The paper addresses the unreliability of automatic medical report generation due to clinical hallucinations. It presents HiMed-RL, a hierarchical reward learning framework that guides generation through token-level fluency, concept-level factual grounding, and semantic-level diagnostic coherence, augmented by a Human-inspired Dynamic Reward Adjustment and an LLM verifier. Empirical results show state-of-the-art performance on multiple radiology datasets, with notable gains in out-of-domain generalization and semantic accuracy while maintaining a compact model size. This approach offers a robust pathway to clinically trustworthy MRG suitable for real-world deployment.

Abstract

Automatic medical report generation can greatly reduce the workload of doctors, but it is often unreliable for real-world deployment. Current methods can write formally fluent sentences but may be factually flawed, introducing serious medical errors known as clinical hallucinations, which make them untrustworthy for diagnosis. To bridge this gap, we introduce HiMed-RL, a Hierarchical Medical Reward Learning Framework designed to explicitly prioritize clinical quality.
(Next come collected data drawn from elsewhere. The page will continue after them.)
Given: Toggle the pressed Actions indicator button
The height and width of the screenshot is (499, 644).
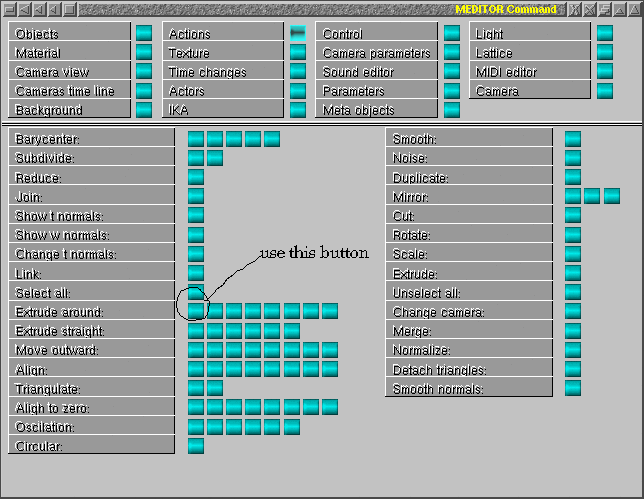Looking at the screenshot, I should pos(297,33).
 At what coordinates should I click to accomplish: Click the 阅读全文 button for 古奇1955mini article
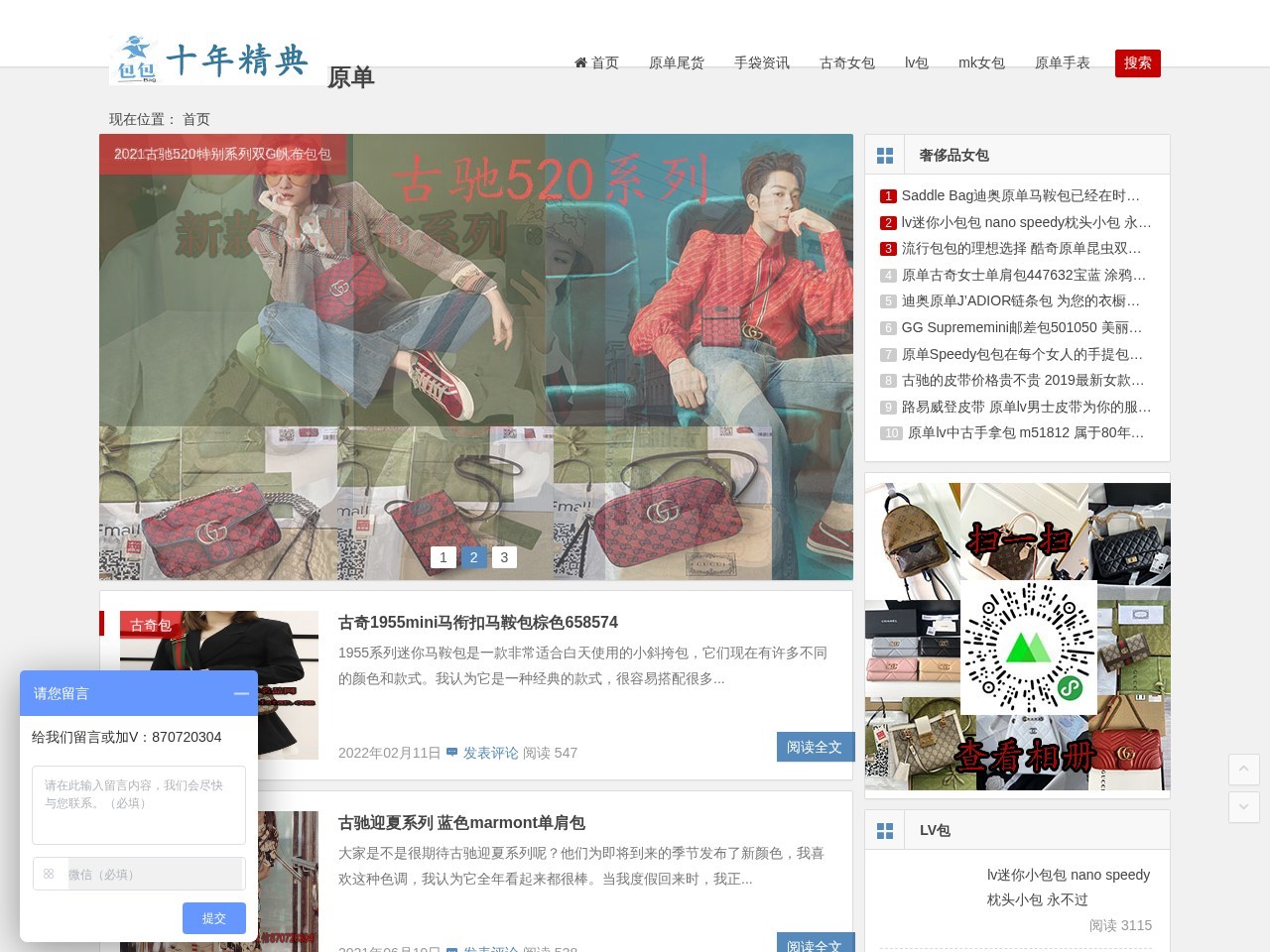point(815,747)
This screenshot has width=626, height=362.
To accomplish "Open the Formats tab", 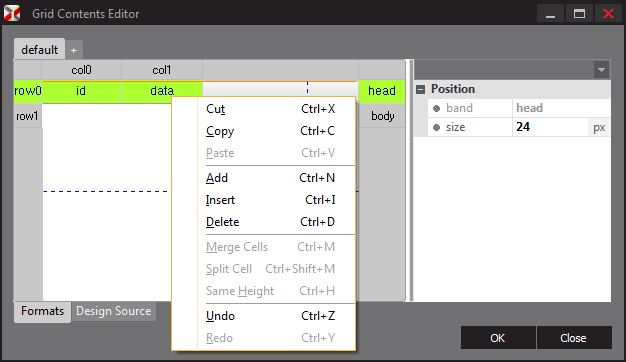I will coord(42,311).
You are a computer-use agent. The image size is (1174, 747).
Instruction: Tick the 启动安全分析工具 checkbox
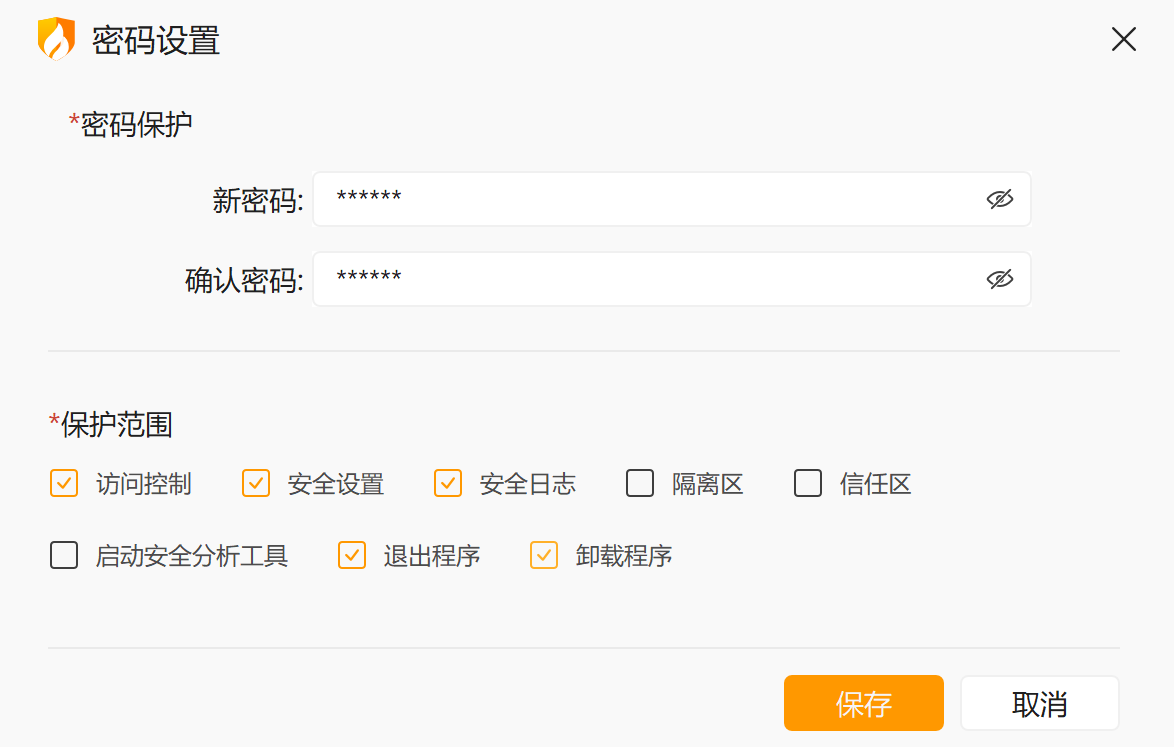(64, 555)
HiMed-RL moves beyond simple text matching by deconstructing reward learning into three synergistic levels: it first ensures linguistic fluency at the token-level, then enforces factual grounding at the concept-level by aligning key medical terms with expert knowledge, and finally assesses high-level diagnostic consistency at the semantic-level using a specialized LLM verifier. This hierarchical reward is implemented via a Human-inspired Dynamic Reward Adjustment, a strategy which first teaches the model to learn basic facts before progressing to more complex diagnostic reasoning. Experimentally, HiMed-3B achieves state-of-the-art performance on both in-domain and out-of-domain benchmarks, particularly on the latter, with an improvement of 12.1% over the second-best baseline. Our work provides a robust paradigm for generating reports that not only improve fluency but clinical fine-grained quality.

Figures (4)

• Figure 1: (a) Token-level, the report text is decomposed into individual words or sub-word tokens for assessment. Concept-level, relevant tokens are aggregated into clinically significant medical concepts, e.g., postsurgical changes. Semantic-level aims to comprehend the core meaning and diagnostic conclusion of the entire report. (b) Our HiMed-3B model outperforms Qwen2.5-VL-7B across three evaluation levels: at the token-level, with a comparable average BLEU score; at the concept-level, by correctly identifying three medical entity types and achieving superior ROUGE-L and METEOR scores; and at the semantic-level, demonstrating enhanced accuracy, relevance, and completeness.
• Figure 2: An overview of the HiMed-RL pipeline. MRG task is trained by a Hierarchical Reward Learning Framework that integrates token-level, concept-level, and semantic-level rewards. Human-inspired Dynamic Reward Adjustment strategy guides the model's learning process, transitioning from foundational fluency to complex medical reasoning, to optimize report quality.
• Figure 3: (a) Accuracy reward training curve. (b) Comparison of generated reports between the initial and transition phases.
• Figure 4: Ablation study results showcasing performance improvements in HiMed-3B across initial cold start and RL fine-tuning stages.